Rabu, 05 Desember 2007

History of Grunge Music....

Rock music is a form of popular music with a prominent vocal melody accompanied by guitar, drums, and bass. Many styles of rock music also use keyboard instruments such as organ, piano, or synthesizers. Other instruments sometimes utilized in rock include harmonica, violin, flute, banjo and less common stringed instruments such as mandolin and sitar. Rock music usually has a strong back beat, and often revolves around guitar, either electric or acoustic. Rock music has its roots in 1940s and 1950s rock and roll and rockabilly, which evolved from blues, country music and other influences. According to All Music Guide, "In its purest form, Rock & Roll has three chords, a strong, insistent back beat, and a catchy melody. Early rock & roll drew from a variety of sources, primarily blues, R&B, and country, but also gospel, traditional pop, jazz, and folk. All of these influences combined in a simple, blues-based song structure that was fast, danceable, and catchy. In the late 1960s, rock music was blended with folk music to create folk rock, blues to create blues rock and with jazz, to create jazz-rock fusion, and without a time signature to create psychedelic rock. In the 1970s, rock incorporated influences from soul, funk, and latin music. Also in the 1970s, rock developed a number of subgenres, such as soft rock, heavy metal, hard rock, progressive rock, and punk rock.

Alternative goes mainstream (Early-mid 1990s)

- Grunge

By the 1980s, rock was dominated by slick and commercial glam metal, hair metal and arena rock artists. MTV had arrived and promoted this excessive focus on image and style. Disaffected by this, in the mid-1980s, bands in Washington state (particularly in the Seattle area) formed a new style of rock music which sharply contrasted the mainstream rock of the time. The developing genre came to be known as "grunge", a term meaning "dirt" or "filth". The term was perhaps seen as appropriate due to the dirty sound of the music and the unkempt appearance of most musicians. Grunge fused elements of hardcore punk and heavy metal into a single sound, and made heavy use of guitar distortion, fuzz and feedback. The lyrics were typically apathetic and angst-filled, and often concerned themes such as social alienation and entrapment. Although it was also known for its dark humour and parodies of commercial rock.
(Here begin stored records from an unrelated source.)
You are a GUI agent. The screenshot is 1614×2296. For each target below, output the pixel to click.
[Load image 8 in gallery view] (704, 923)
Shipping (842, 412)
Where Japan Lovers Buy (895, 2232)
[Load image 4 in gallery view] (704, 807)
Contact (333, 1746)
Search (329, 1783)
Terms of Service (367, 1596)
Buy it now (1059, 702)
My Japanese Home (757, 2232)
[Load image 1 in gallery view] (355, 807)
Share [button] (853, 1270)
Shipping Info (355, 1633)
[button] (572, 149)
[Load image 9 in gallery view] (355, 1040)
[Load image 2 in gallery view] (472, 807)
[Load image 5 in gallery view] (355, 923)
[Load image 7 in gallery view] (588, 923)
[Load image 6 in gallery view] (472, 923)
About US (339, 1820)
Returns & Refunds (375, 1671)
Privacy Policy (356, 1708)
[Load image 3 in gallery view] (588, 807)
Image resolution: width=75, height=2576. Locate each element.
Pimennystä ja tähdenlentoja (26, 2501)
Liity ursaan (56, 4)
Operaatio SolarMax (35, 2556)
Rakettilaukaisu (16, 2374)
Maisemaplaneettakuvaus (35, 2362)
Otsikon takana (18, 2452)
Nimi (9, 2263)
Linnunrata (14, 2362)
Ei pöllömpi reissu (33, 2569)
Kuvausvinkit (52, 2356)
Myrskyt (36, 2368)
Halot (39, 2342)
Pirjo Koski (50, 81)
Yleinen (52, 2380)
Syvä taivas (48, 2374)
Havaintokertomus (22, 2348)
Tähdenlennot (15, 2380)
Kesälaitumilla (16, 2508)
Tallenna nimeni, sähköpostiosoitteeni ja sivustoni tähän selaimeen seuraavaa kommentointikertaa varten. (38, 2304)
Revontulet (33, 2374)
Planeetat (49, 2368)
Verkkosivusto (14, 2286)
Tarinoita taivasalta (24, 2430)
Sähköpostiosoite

Bands such as Green River, Soundgarden, the Melvins and Skin Yard pioneered the genre, with Mudhoney becoming the most successful by the end of the decade. However grunge remained largely a local phenomenon until 1991, when Nirvana's album Nevermind broke into the mainstream. Pearl Jam also contributed to this with their album Ten. Both bands were more melodic than their predecessors and were instant sensations worldwide, but they refused to buy in to corporate promotion and marketing mechanisms. During 1991 and 1992, other grunge bands such as Soundgarden, Alice in Chains and L7 gained a wider audience. Commercial rock and metal faded almost completely from the mainstream. While grunge itself can be seen as somewhat limited in range, its influence was felt across many geographic and musical boundaries; many artists who were similarly disaffected with commercial rock music suddenly found record companies and audiences willing to listen, and dozens of disparate acts positioned themselves as alternatives to mainstream music; thus alternative rock emerged from the underground. In early April 1994, grunge took a sudden shift in popularity with the death of Nirvana's frontman Kurt Cobain. Although grunge bands continued to release albums, the genre was rapidly declining in popularity, and by the mid- to late-1990s, many grunge bands had split up, stopped touring, or had changed their musical direction.